Boxing Day Reality Check: What Christmas Actually Cost You
The gifts are opened, the tourtière is finished. Before you hit the Boxing Day sales, let's calculate what the holidays actually cost and plan for 2026.
Boxing Day in Canada. The biggest shopping day of the year—and also the perfect day to stop and ask: what did the holidays actually cost me?
Before you line up for doorbuster deals, let's look at the numbers from the past month.

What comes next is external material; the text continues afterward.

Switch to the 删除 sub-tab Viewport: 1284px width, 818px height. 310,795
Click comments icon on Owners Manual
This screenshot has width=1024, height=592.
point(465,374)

The Average Canadian Christmas Spend
Canadians spend an average of $1,500-$2,000 CAD on the holidays. Here's where it typically goes:
| Category | Average Spend |
|---|---|
| Gifts | $600-900 |
| Food & entertaining | $300-400 |
| Travel | $200-400 |
| Decorations | $75-150 |
| Holiday clothing | $100-150 |
| Charitable donations | $100-200 |
Hidden costs: Shipping fees, gift wrapping, premium grocery items, the LCBO run, parking at the mall, extended warranties pushed at checkout.
Time to Face the Numbers
Open your banking app and calculate:
- Chequing account - All December spending
- Credit cards - Compare balance to November 30
- Buy Now Pay Later - Afterpay, PayBright, Klarna
- Line of credit - Any draws this month?
Add it up. No judgment—just information.
If You're Carrying Holiday Debt
Nearly 40% of Canadians take on debt over the holidays. The question isn't whether you spent too much—it's what happens next.
The minimum payment reality:
$2,000 credit card balance at 20% interest:
- Minimum payment: ~$50/month
- Time to clear: 6+ years
- Total interest paid: $1,400+
You'd pay almost 70% extra in interest alone.
Better approach: Fix your payment at $200/month. Clear it in 11 months. Pay ~$180 in interest instead of $1,400.
Calculate your debt payoff timeline →
The Boxing Day Trap
Here's the irony: Boxing Day sales tempt us to spend more right after overspending.
Before you buy:
- Did I want this before seeing the sale price?
- Would I buy it if it wasn't on sale?
- Is my credit card balance already higher than I'd like?
A $300 TV marked down to $150 isn't saving $150—it's spending $150.
Your Post-Holiday Financial Reset
This Week (Yes, Starting Today)
- Calculate total holiday spending - Everything, no exceptions
- Set a payoff date - Write it down
- Process returns - Most stores extend return windows in January
- Sell unwanted items - Kijiji, Facebook Marketplace, Poshmark
January
- No-spend first week - Use what you have
- Cancel free trials - The ones from holiday shopping promotions
- Review subscriptions - How many streaming services do you need?
- Max out TFSA room - If you have cash sitting around
All Year
- Start a holiday fund - $125/month = $1,500 by December
- Agree on gift limits - Talk to family now while memories are fresh
- Consider Secret Santa - Especially for extended family
The TFSA vs. Credit Card Math
Here's a thought: what if you invested instead of paying interest?
| Scenario | 10 Years | 20 Years |
|---|---|---|
| $1,500 in TFSA at 6% | $2,686 | $4,812 |
| $1,500 credit card debt at 20% | -$9,300 in interest | Why? |
Every dollar in interest is a dollar that can't work for you.
Calculate your investment growth →
The Holiday Sinking Fund
Best time to start: right now, while the pain is fresh.
| Monthly Saving | By December 2026 |
|---|---|
| $100 | $1,200 |
| $150 | $1,800 |
| $200 | $2,400 |
Set it up in a separate high-interest savings account. Automate it. Forget about it until November.
Run Your Numbers
- Debt Payoff Calculator - Plan your escape from holiday debt
- Canadian Salary Calculator - See your actual take-home
- Investment Returns Calculator - Project your savings growth
The Bottom Line
Boxing Day doesn't have to mean more spending. It can mean something better: the day you faced your holiday finances honestly and made a plan.
The deals will come around again. Financial clarity is the real gift you can give yourself today.